**Assignment**.
In the records that follow, show each line where the word "panel" is present.
Data to process below:
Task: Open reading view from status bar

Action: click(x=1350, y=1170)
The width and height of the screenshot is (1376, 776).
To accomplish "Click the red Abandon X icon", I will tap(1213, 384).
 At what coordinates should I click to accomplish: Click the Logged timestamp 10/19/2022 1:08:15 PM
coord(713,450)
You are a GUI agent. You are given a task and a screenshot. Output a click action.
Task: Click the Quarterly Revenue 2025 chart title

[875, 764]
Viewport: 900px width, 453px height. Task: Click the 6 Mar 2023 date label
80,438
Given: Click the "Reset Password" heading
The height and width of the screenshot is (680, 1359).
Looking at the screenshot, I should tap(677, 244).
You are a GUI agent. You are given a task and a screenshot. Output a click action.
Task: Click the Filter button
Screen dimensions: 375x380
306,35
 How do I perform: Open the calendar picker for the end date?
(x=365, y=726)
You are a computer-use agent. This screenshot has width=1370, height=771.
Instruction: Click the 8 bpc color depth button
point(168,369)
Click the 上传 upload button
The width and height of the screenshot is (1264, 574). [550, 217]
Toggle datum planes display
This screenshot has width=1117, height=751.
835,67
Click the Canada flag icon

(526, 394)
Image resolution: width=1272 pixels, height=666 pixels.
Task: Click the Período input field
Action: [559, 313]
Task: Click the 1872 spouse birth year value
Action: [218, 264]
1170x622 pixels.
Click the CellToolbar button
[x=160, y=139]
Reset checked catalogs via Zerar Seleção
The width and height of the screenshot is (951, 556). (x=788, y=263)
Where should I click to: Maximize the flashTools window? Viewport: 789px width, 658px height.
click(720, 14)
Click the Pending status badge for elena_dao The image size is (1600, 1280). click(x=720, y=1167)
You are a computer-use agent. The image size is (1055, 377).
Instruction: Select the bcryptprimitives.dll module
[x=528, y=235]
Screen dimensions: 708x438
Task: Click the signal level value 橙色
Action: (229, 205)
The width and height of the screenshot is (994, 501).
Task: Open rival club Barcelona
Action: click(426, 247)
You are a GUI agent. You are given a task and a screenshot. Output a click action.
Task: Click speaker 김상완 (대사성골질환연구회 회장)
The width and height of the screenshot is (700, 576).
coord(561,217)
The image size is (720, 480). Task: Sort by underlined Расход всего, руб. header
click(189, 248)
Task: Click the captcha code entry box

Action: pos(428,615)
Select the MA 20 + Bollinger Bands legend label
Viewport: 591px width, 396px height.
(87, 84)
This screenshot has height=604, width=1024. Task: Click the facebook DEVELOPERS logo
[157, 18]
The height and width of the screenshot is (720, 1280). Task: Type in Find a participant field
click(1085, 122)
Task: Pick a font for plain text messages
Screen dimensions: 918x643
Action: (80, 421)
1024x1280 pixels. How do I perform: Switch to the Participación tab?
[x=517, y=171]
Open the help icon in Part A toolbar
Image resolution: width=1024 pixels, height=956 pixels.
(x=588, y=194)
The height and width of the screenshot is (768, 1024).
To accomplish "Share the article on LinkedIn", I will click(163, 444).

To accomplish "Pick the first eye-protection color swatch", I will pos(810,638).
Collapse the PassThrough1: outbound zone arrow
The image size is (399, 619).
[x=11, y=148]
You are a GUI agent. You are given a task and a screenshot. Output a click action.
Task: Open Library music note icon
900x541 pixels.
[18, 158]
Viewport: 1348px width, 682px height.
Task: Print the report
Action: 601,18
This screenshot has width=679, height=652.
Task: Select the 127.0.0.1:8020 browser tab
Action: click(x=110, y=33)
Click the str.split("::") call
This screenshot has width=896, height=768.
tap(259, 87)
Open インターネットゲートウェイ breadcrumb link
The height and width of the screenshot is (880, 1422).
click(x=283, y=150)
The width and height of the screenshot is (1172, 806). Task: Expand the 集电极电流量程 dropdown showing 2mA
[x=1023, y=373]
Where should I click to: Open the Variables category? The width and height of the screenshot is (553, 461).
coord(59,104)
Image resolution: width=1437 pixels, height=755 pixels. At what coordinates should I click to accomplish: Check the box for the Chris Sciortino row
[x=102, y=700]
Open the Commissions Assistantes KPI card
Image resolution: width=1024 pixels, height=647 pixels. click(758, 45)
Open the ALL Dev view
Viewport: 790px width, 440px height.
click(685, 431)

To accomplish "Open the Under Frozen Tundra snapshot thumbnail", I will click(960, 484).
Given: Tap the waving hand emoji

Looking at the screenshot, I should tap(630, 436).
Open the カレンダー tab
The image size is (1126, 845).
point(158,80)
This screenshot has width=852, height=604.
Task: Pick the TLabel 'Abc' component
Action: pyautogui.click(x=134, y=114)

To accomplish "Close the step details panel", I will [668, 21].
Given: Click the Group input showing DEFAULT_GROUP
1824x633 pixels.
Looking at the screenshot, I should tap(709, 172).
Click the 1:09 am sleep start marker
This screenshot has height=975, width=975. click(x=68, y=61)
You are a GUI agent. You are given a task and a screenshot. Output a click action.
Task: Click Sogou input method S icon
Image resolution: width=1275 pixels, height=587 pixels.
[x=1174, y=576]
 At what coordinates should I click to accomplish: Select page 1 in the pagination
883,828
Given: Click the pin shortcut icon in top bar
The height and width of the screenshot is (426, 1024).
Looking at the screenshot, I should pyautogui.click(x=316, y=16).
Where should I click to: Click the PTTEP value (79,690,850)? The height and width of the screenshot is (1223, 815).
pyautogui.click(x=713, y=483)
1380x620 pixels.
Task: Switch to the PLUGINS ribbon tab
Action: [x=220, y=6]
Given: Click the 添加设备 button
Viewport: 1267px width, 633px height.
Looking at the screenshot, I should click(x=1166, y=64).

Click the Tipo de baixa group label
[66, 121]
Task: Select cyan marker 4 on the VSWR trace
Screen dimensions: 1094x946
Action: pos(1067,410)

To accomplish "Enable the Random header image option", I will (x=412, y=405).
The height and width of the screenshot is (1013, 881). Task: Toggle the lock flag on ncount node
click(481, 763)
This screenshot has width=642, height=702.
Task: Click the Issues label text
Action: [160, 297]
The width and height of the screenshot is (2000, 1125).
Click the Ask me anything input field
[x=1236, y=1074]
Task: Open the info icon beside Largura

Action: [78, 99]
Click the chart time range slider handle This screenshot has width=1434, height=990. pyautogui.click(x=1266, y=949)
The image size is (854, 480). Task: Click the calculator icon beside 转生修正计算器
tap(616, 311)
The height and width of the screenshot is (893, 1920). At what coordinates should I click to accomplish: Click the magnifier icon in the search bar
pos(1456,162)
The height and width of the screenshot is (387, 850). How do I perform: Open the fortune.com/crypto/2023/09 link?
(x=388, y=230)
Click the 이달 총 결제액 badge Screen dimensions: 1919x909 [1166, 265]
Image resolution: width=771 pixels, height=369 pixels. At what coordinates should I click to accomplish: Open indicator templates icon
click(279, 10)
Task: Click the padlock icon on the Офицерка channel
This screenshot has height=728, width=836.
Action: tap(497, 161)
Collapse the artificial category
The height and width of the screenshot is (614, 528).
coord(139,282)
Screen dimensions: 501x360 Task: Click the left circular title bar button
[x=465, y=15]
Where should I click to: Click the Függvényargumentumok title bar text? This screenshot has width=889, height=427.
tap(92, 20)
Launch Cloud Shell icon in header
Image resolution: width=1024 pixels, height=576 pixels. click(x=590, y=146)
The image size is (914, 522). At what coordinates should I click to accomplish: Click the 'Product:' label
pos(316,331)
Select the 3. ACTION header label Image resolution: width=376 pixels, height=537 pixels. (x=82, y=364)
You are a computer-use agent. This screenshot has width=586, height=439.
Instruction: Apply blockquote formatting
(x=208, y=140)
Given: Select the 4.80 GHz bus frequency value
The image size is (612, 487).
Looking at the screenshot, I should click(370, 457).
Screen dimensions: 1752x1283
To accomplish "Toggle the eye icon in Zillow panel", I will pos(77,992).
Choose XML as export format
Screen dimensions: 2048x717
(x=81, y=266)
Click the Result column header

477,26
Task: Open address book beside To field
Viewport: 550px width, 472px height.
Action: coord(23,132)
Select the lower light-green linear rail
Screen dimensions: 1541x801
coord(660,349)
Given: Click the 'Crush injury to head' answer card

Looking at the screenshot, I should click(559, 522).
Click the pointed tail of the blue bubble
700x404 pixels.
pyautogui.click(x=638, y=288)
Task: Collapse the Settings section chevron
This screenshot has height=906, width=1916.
End of Data to process.
**Solution for this task**.
To accomplish "Close the step details panel", I will [668, 21].
To accomplish "Toggle the eye icon in Zillow panel", I will pos(77,992).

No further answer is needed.